The truth was that he was going to have this singer sing over him, as if to teach it to him, Coyote.  But he turned it all around.  And the valuables he would get from the eastern chief would be used to pay the singer.  And while it was taking place the eastern chief would be having people capture the sounds and the images of the ceremony and then Coyote would own it forever.  And people would say what a great man he was, and how powerful he was, that he could remember so much after only one ceremony.

The singer he had chosen was very old.  He couldn't see in the normal way but had other ways of coming to know things.  During the  ceremony Coyote ran all around.  He would sometimes lie or sit down and appear as the patient and he would sometimes act like he was in charge, telling everyone what to do and  bossing them around.  He didn't really pay much attention. He knew he didn't have to because when it was all over it would be there for him.  The ceremony went on, and on the last day the Blessingway prayers were said.  In a way they consecrated what had gone on during the previous days and nights. They were also a necessary precaution: if anything had been done improperly during the chant, they were a protection for those mistakes.  The chanter who saw differently, not with his eyes, said this part a little differently.

A few weeks later Coyote got copies of the recordings.  But they were tapes of mariachis singing various health awareness  commercials for a Spanish radio station in Chicago. There was one about fetal alcohol, another about children and lead, one about diet cholesterol, and so on. So in a way I guess they were healing tapes. It made no difference to Coyote because, being a Navajo coyote, he didn't understand Spanish.
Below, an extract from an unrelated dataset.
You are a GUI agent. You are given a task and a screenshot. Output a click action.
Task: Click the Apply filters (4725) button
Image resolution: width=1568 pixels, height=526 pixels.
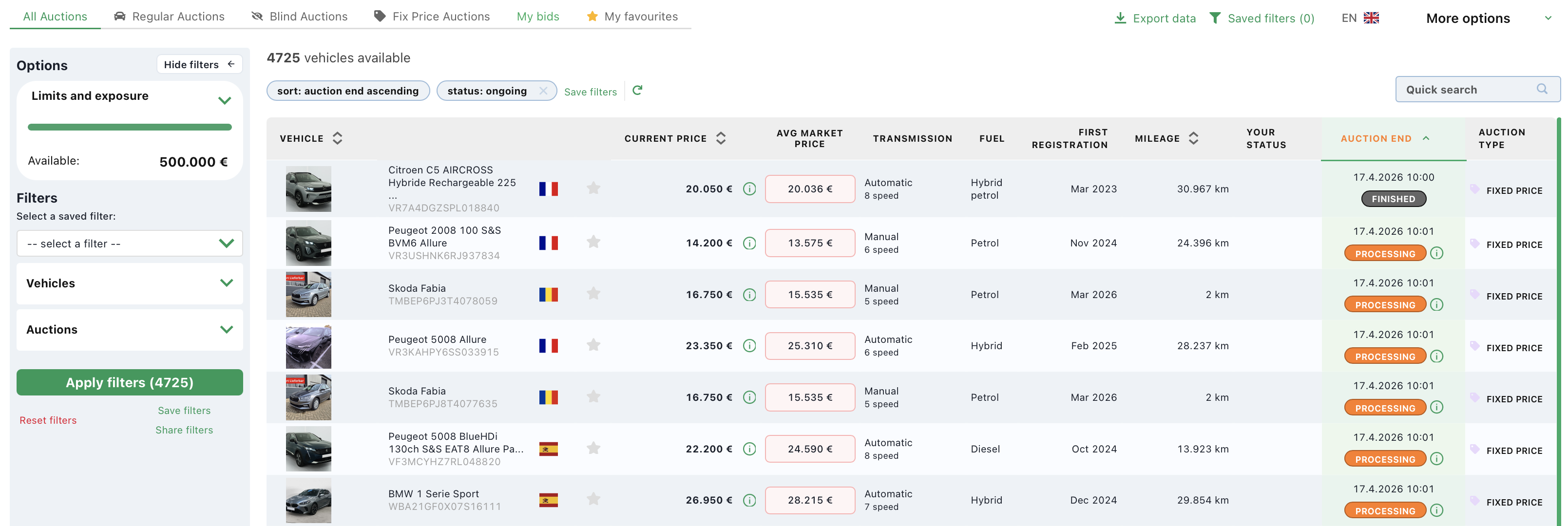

He of course thought that the reason he didn't understand was because of the sacredness of the songs and the fact that they were sung in a special way so as to keep them secret.  For a while he became very popular lip-synching to the mariachis.  People liked the music (especially the songs about safe sex) and they thought he was very funny pretending he was singing like a great medicine man.

The chief in the East was very happy.  He had the knowledge.  He now possessed it, owned it.  And he put those original recordings into a vault, a hidden place, so that they would never be lost.  He never listened to them because he didn't need to.  When you possess something there is no need to use it; it is yours forever.  Besides, if you use them you might wear them out.

And in a few hundred years, after the people have used and disposed of four other worlds, they will open the vault and the chief's heirs will play his possessions and of course they will be blank.  A part of the story is that you can own and know things only for so long and then they are forgotten.  And when the chat is forgotten, the tapes also will not remember.  It will be as if the knowledge never existed.